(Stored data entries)
####

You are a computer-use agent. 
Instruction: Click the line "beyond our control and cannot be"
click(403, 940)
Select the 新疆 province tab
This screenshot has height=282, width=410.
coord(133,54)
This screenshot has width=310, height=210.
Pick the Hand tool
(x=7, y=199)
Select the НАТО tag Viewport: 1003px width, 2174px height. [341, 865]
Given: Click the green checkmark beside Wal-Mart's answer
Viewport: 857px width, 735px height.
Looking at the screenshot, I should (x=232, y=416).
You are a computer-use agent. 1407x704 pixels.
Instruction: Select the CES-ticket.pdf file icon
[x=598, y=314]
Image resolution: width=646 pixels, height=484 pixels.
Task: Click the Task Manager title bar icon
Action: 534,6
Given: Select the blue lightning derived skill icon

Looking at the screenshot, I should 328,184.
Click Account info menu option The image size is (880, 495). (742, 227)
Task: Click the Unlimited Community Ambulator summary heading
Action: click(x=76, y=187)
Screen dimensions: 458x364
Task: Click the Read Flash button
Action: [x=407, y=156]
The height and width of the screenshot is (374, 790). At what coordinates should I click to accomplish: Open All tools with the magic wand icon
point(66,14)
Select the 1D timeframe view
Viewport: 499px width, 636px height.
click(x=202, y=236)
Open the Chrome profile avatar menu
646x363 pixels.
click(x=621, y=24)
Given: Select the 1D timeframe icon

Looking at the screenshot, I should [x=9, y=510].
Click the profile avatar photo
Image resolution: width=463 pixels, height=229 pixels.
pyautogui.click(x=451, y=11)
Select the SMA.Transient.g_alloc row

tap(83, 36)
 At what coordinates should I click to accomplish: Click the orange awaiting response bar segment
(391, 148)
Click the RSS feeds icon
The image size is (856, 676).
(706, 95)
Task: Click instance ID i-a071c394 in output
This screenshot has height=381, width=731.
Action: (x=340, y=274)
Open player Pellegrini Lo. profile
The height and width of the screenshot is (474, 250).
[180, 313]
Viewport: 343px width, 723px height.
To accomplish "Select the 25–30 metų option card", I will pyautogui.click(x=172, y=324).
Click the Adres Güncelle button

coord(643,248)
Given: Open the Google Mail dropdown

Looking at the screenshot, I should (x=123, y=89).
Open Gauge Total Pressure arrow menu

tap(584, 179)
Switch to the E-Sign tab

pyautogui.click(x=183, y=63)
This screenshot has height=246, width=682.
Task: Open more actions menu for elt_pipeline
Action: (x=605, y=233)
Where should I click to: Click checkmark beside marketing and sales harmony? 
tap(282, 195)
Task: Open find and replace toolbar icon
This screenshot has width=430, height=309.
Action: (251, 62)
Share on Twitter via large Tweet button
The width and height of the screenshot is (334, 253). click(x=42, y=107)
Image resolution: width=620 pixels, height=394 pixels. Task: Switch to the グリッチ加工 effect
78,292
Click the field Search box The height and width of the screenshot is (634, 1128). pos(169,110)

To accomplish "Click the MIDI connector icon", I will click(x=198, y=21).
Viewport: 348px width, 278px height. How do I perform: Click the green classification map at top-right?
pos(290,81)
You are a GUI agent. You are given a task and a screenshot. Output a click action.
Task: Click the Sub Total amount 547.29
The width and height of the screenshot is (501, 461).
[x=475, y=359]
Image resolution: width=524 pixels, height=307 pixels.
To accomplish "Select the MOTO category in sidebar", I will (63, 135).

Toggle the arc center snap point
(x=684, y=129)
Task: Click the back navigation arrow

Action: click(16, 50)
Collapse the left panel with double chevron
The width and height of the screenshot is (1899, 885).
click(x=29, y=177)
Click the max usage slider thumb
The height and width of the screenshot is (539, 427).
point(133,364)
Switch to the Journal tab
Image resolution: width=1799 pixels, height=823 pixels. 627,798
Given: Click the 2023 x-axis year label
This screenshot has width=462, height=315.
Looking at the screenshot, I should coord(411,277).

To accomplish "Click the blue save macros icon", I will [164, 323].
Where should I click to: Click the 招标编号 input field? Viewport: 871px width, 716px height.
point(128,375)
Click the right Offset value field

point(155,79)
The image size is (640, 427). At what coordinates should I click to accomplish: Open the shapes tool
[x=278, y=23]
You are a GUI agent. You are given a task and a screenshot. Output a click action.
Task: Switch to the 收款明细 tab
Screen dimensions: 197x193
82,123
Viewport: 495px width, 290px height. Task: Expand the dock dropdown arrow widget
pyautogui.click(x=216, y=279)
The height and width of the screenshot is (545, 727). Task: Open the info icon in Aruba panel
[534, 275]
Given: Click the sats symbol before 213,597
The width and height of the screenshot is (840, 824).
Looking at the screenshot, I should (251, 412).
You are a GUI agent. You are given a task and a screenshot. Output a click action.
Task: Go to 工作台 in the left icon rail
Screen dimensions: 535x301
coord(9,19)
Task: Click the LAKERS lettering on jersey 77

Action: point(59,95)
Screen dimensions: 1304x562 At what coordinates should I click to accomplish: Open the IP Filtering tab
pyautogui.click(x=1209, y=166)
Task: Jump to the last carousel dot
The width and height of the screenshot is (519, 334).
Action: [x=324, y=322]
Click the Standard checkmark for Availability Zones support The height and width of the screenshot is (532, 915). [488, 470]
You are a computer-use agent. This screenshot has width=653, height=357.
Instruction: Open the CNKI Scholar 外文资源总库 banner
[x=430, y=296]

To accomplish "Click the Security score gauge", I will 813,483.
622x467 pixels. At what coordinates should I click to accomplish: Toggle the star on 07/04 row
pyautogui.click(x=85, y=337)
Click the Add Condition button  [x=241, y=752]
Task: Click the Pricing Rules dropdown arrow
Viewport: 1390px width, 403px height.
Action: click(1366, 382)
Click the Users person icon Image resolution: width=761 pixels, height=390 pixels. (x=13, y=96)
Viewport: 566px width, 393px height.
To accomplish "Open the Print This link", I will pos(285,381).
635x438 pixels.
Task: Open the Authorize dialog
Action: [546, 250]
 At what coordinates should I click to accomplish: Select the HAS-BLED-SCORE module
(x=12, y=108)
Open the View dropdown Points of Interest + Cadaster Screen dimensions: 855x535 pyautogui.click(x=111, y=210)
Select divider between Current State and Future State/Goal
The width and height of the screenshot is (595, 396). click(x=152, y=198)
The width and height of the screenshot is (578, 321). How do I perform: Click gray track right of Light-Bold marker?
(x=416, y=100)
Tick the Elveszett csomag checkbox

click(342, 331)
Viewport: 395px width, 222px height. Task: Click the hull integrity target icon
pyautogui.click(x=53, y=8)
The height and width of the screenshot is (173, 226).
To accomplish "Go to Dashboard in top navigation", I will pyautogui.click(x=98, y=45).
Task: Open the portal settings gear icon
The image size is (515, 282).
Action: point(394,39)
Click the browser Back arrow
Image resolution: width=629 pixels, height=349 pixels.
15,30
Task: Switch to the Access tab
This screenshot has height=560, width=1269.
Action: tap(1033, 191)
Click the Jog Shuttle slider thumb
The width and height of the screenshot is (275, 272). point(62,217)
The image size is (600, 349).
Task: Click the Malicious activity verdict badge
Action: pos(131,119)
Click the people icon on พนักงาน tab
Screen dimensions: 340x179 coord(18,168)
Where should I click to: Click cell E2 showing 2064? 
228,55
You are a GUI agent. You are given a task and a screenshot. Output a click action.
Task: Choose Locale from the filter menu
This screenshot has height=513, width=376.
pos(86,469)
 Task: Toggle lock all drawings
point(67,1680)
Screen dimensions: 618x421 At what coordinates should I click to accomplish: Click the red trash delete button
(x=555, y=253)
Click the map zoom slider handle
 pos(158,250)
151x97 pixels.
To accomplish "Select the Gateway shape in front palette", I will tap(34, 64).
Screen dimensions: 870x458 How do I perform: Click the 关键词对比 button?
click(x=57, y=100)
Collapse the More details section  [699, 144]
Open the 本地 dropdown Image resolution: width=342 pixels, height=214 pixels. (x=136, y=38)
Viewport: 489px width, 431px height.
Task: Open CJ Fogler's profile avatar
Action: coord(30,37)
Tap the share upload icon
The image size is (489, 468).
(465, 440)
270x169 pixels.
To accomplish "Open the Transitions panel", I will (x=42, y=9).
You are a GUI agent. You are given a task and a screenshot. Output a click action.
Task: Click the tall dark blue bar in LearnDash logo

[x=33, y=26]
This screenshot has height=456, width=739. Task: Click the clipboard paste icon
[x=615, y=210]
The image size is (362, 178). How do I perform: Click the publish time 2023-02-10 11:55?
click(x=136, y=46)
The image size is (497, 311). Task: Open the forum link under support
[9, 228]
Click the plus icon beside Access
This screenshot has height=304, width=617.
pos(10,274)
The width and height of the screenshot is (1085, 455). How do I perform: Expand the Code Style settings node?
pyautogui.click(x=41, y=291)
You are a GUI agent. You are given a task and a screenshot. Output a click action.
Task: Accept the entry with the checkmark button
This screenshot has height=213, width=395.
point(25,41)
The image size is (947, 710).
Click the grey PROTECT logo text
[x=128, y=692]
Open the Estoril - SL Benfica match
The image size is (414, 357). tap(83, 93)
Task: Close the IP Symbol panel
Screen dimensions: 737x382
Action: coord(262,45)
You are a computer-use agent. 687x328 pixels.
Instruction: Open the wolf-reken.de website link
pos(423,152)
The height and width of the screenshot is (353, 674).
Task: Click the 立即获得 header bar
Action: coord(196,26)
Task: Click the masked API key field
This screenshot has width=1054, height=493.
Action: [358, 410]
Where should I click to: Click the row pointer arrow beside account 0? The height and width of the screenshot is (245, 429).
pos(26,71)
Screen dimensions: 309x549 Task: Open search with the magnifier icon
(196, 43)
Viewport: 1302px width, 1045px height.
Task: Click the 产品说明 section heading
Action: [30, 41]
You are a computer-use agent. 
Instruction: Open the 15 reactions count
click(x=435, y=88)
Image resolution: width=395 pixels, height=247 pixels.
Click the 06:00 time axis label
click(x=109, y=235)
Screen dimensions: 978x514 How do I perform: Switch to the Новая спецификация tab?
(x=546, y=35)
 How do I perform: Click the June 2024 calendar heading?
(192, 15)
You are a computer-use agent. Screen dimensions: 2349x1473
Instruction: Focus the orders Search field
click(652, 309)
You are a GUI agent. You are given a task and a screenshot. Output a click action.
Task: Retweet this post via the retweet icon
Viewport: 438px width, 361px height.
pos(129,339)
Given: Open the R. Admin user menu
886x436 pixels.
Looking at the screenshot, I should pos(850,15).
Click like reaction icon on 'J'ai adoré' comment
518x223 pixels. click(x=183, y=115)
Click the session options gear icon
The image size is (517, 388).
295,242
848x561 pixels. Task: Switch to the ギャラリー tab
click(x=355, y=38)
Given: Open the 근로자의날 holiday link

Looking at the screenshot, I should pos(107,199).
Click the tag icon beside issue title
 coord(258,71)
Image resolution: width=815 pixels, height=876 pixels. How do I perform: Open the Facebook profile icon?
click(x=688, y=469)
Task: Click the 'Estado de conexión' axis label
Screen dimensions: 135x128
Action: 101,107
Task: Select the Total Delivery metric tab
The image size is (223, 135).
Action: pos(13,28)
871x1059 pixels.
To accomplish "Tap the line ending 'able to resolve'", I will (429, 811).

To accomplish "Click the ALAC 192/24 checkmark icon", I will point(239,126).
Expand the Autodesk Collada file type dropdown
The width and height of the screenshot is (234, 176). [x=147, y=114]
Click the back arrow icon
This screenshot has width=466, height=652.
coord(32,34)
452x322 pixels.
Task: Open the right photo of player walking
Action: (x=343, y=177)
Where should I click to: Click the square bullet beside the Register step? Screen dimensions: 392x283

####

**EXERCISE DESCRIPTION**
With the line containing "Given: Click the green" as the last one, please set down exactly the lines of the records above from their very first line, and nothing more.

**COMPLETED EXERCISE**
You are a computer-use agent. 
Instruction: Click the line "beyond our control and cannot be"
click(403, 940)
Select the 新疆 province tab
This screenshot has height=282, width=410.
coord(133,54)
This screenshot has width=310, height=210.
Pick the Hand tool
(x=7, y=199)
Select the НАТО tag Viewport: 1003px width, 2174px height. [341, 865]
Given: Click the green checkmark beside Wal-Mart's answer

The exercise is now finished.